== Instructions ==
1/ According to the news report on the Navalny poisoning, why did the foreign ministry in Moscow summon the German ambassador?
2/ Continue the news report on the Navalny poisoning from its final sentence.

== Text ==
[Start of Attachment]

The foreign ministry in Moscow said it had summoned German ambassador Geza Andreas von Geyr and protested "unfounded accusations and ultimatums against Russia" and the "obvious use of (Navalny's) situation by Berlin as a pretext to discredit our country".
It again urged Berlin to respond to a request from Russian prosecutors for the evidence, including medical data, that led Germany to declare that Navalny, one of President Vladimir Putin's fiercest critics, had been poisoned with nerve agent Novichok.
Failure to provide the materials will be seen as a "gross hostile provocation" that would be "fraught with consequences for Russian-German relations, as well as a serious complication of the international situation," the ministry said.
Navalny, a 44-year-old lawyer and anti-corruption campaigner, suddenly fell seriously ill last month as he took a flight in Siberia and was evacuated to Berlin for treatment.
US Secretary of State Mike Pompeo charged Wednesday that "there is a substantial chance that this actually came from senior Russian officials."
He warned that the United States would also investigate the poisoning and may take its own action.
"It's something that we'll take a look at, we'll evaluate, and we'll make sure we do our part to do whatever we can to reduce the risk that things like this happen again," he said in a radio interview.
'Massive disinformation campaign'
Moscow went on a diplomatic offensive on Thursday over the case, hitting back at Western accusations and talk of new sanctions against Russia.
As well as summoning the German envoy, the foreign ministry issued a response to a G7 statement calling for those behind the suspected poisoning to be quickly found and prosecuted.
The ministry denounced an "ongoing massive disinformation campaign" aimed at "mobilising sanctions sentiment" that had nothing to do with Navalny's health or "finding out the genuine reasons for his hospitalisation".
"Unfounded attacks on Russia are continuing," the ministry said, with a "whipping up of hysteria" around the case.
Germany said last week there was unequivocal evidence that Navalny had been poisoned with Novichok, the same substance used in the 2018 attack on a former Russian double agent and his daughter in the English city of Salisbury.

[End of Attachment]

== Stored entries ==

[Start of Attachment]

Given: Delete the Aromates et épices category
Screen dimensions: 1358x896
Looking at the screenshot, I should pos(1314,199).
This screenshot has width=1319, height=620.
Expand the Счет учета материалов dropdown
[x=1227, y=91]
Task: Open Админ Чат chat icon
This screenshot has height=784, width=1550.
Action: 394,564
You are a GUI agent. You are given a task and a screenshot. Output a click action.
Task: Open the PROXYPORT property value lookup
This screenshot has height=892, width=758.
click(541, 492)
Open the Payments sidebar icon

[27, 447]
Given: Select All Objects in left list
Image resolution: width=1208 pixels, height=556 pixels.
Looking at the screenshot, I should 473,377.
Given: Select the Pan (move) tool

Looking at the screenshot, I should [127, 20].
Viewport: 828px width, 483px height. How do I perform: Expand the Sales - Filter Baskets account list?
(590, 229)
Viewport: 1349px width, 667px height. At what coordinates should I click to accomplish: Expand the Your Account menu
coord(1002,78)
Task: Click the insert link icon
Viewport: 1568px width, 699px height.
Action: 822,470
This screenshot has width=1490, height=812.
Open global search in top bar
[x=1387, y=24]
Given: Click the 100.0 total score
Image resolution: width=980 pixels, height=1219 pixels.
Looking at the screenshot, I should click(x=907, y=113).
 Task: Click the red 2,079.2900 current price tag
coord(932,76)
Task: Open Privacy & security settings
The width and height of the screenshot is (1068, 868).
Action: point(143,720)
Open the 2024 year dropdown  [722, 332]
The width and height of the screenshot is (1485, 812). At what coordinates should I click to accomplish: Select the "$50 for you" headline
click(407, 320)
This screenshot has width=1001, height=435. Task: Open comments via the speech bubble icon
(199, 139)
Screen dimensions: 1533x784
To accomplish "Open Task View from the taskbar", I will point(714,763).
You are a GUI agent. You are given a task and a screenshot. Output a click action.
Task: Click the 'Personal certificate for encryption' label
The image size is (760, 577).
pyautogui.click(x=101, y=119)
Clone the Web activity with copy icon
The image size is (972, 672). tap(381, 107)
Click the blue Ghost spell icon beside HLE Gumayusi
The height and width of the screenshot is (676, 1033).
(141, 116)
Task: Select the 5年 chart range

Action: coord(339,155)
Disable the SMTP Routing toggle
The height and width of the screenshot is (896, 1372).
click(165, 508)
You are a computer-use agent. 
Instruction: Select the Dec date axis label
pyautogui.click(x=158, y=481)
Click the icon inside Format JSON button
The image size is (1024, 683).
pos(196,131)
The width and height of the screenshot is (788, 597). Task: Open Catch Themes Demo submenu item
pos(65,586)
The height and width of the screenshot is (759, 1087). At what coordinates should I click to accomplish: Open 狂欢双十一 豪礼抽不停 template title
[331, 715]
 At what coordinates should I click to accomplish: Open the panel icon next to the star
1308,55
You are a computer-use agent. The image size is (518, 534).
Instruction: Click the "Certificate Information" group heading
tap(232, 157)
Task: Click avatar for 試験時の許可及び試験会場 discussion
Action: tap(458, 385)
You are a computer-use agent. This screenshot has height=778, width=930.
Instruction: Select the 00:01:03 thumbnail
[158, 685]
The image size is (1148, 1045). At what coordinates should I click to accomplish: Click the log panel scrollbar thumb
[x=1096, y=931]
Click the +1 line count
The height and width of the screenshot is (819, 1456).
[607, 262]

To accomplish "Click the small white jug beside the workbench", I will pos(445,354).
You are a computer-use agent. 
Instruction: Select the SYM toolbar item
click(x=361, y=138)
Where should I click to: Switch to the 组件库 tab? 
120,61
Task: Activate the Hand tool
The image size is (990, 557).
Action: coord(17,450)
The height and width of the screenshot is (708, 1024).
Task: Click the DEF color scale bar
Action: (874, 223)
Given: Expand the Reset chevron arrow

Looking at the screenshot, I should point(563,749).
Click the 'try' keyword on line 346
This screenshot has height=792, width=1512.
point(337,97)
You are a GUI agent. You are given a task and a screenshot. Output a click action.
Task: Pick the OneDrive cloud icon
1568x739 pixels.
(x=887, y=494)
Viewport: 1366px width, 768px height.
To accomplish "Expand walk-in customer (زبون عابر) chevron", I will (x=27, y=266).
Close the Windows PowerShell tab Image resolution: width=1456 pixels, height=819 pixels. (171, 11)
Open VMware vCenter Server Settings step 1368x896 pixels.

[End of Attachment]

== Answer list ==
1/ The ministry summoned ambassador Geza Andreas von Geyr to protest what it called "unfounded accusations and ultimatums against Russia." It also objected to the "obvious use of (Navalny's) situation by Berlin as a pretext to discredit our country."

2/
Navalny's associates say the use of Novichok, a military-grade nerve agent, shows that only the Russian state could be responsible, but the Kremlin strenuously denies any involvement.
Russian officials have repeatedly accused Germany of being slow to share the findings of its investigation despite the request from prosecutors.
The Navalny poisoning is the latest in a long series of assassination attempts against Kremlin critics.
Already suffering from wide-ranging Western sanctions imposed over its 2014 annexation of Crimea, as well as the effects of the coronavirus pandemic and the drop in oil prices, Moscow is anxious to avoid any further pressure on its economy.
As well as talk of sanctions, some in Germany have called for an end to the Nord Stream 2 project, a 10 billion euro ($11 billion) pipeline beneath the Baltic Sea that is near completion and set to double Russian natural gas shipments to Germany.
Navalny became sick after boarding a plane in Siberia last month, with aides saying they suspect he drank a cup of spiked tea at the airport.
He was initially treated at a local hospital, where doctors said they were unable to find any toxic substances in his blood, before he was flown to Berlin for specialised treatment.
The hospital treating him said Monday that he was out of a medically induced coma and reacting to speech.